A palavra “alma” vem do latim anima, que é aquilo que dá ânimo, que dá movimento, ou seja, todo ser que tem vida, tem alma, pois a vida é identificada com esse movimento. A palavra “espírito” vem do latim spiritus, que por sua vez vem de spirare, que significa respirar, soprar. Logo “espírito” significa respiração, sopro (justamente a distinção existente na criação do homem). O homem possui, portanto, uma alma espiritual, ou simplesmente, um espírito, que se identifica com o sopro que não é simplesmente ar, mas uma realidade invisível e interior que causa movimento.

Nosso espírito é, logo, a fonte de nosso movimento em direção a Deus, cujo Espírito Santo é tido por “alma de nossa alma”. A base então do amor para com Deus é o culto interno que O prestamos.
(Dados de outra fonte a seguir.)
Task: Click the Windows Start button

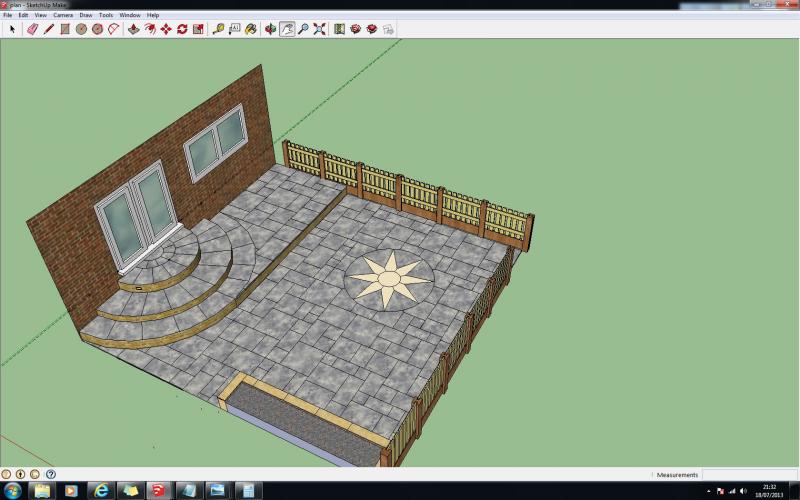Action: 12,490
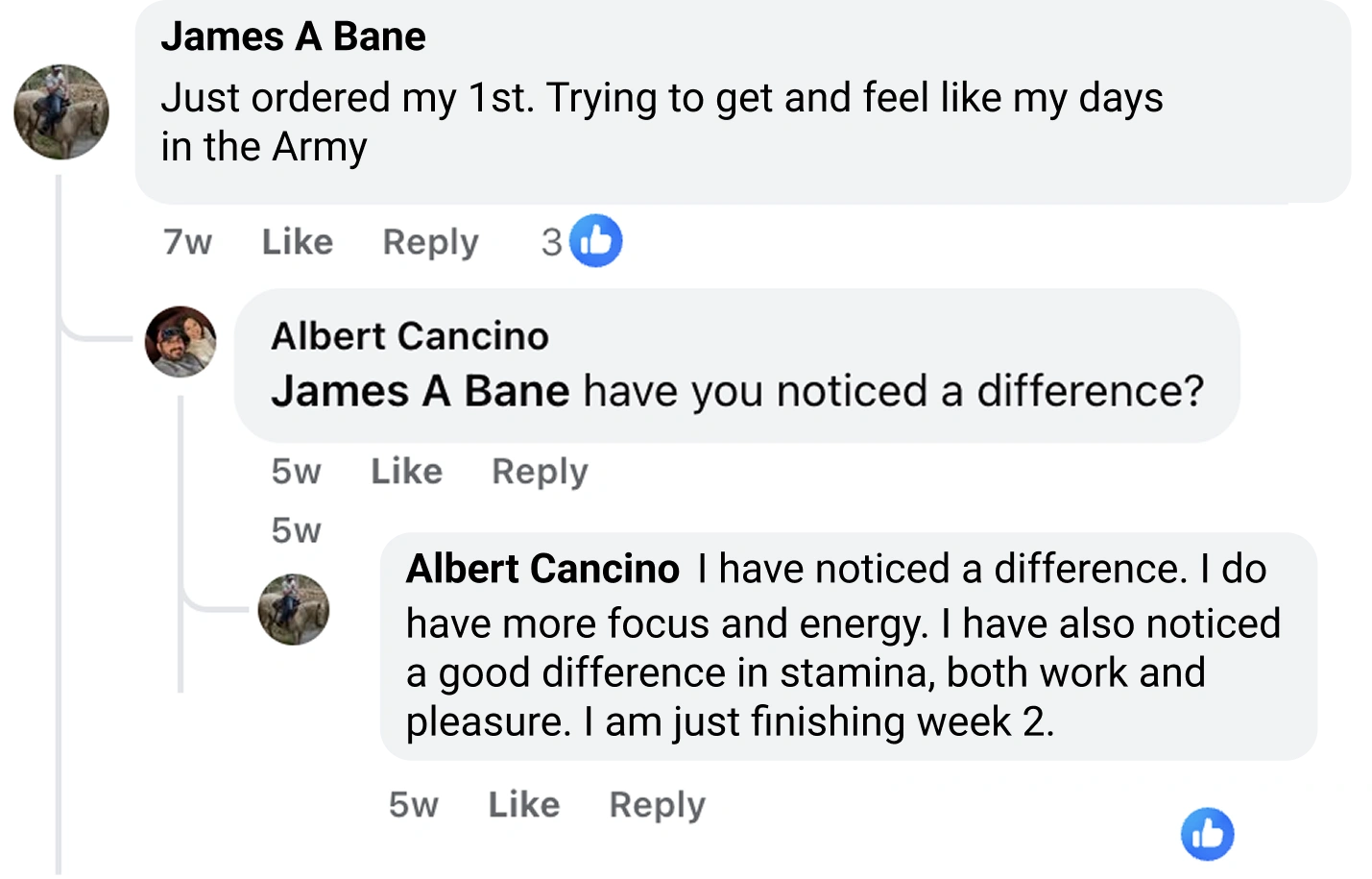Click the standalone 5w timestamp above the nested avatar
1372x879 pixels.
296,530
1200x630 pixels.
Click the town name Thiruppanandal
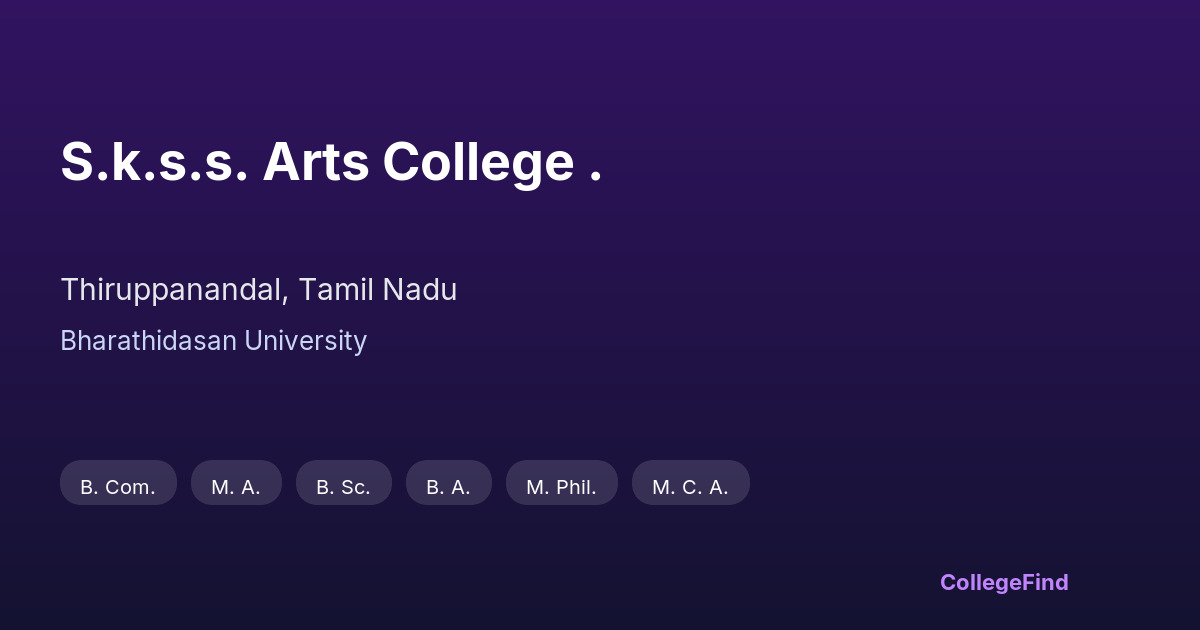pyautogui.click(x=173, y=290)
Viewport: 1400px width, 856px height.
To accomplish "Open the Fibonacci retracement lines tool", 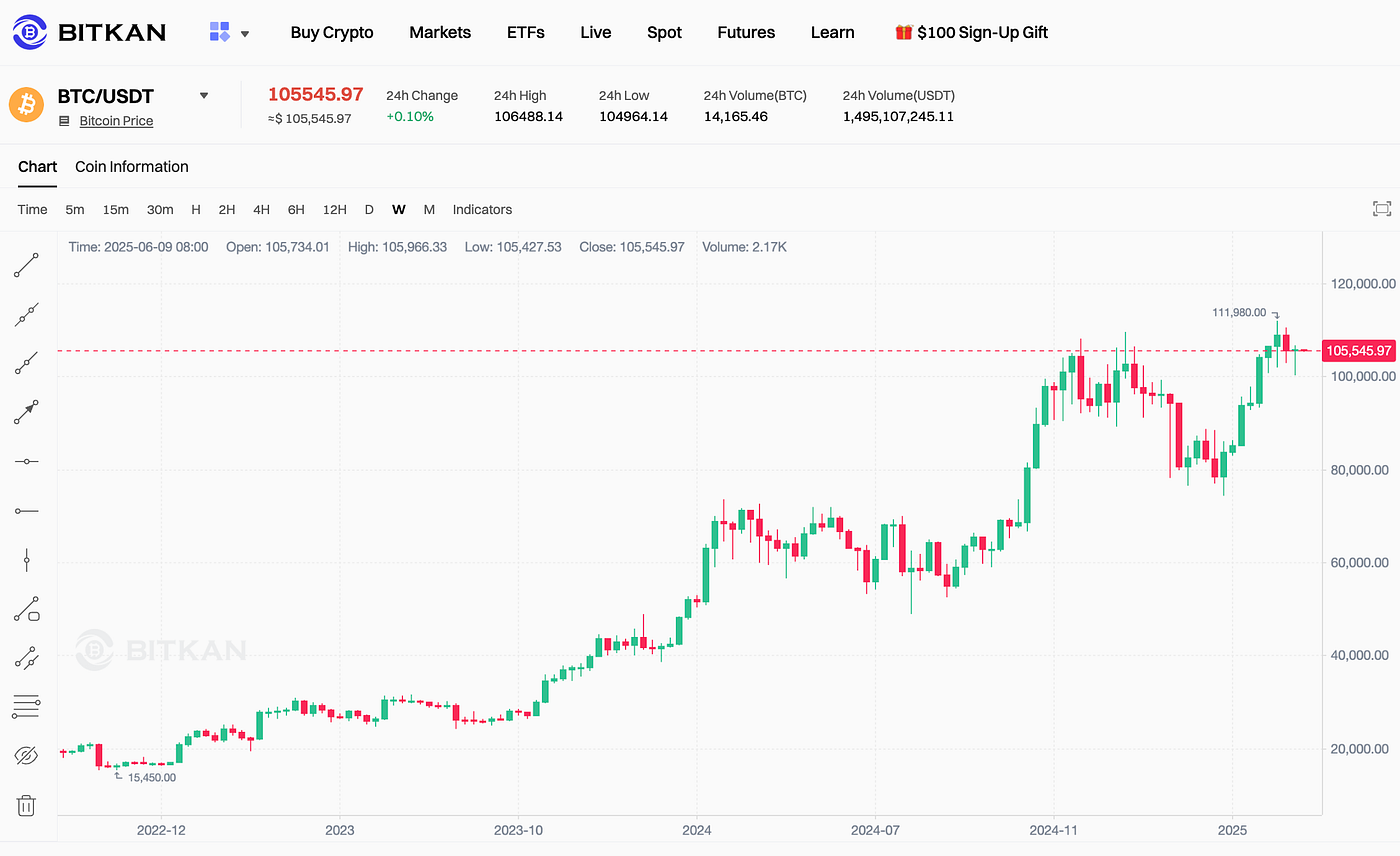I will pos(26,706).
A tal culto somos todos que admitimos sua existência obrigados, pois a reta compreensão do que é sequer a criação (mesmo aos que não tem conhecimento da redenção operada por Nosso Senhor Jesus Cristo) seria motivo suficiente para render-Lhe graças. Se exercita tal culto praticando a adoração, que é a contemplação das maravilhas obradas por Deus, como fez a Santíssima Virgem no Magnificat; praticando a oração, que é a elevação do espírito em direção a Deus, ou seja, completando-se perfeitamente com a adoração da Criação que nos cerca; fazendo ainda sacrifícios, pois como diz Santo Agostinho “é verdadeiro sacrifício toda ação feita para se unir a Deus em santa comunhão e poder ser feliz” e como diz também Santa Teresinha do Menino Jesus “o amor alimenta-se de sacrifícios”; e por fim fazendo também promessas e votos, as promessas todos as fazemos, mesmo nos sacramentos como Batismo, Confirmação, Matrimônio e Ordenação, e, como diz o Catecismo da Igreja Católica “o voto, isto é, a promessa deliberada e livre de um bem possível e melhor feita a Deus, deve ser cumprido a título de virtude e religião”. Poderíamos simplificar dizendo que a promessa é o compromisso da prática ou vivência de um bem, enquanto que o voto é o sacrifício de um bem, como a geração de filhos (voto de castidade), por uma maior prática de um Bem superior.

Já a necessidade do culto externo é exigida pela natureza complexa do homem, ou seja, não só a alma deve mostrar agradecimento pela criação, mas também o corpo. E concorre também para a necessidade do culto externo, que a ordem sensível é caminho natural e direto para alcançar a ordem inteligível, como bem explica Aristóteles. O culto externo é como a lenha que alimenta o fogo do espírito, pois que o culto interno se fortalece por tal prática, sendo ele, sem dúvida, superior e mais importante.

E assim como o culto interno exige e chama ao culto externo, também o culto externo exige e chama em seu auxílio ao culto público. É inegável a força exercida sobre o homem pelo princípio da imitação e do exemplo, e do poder da reunião e da associação.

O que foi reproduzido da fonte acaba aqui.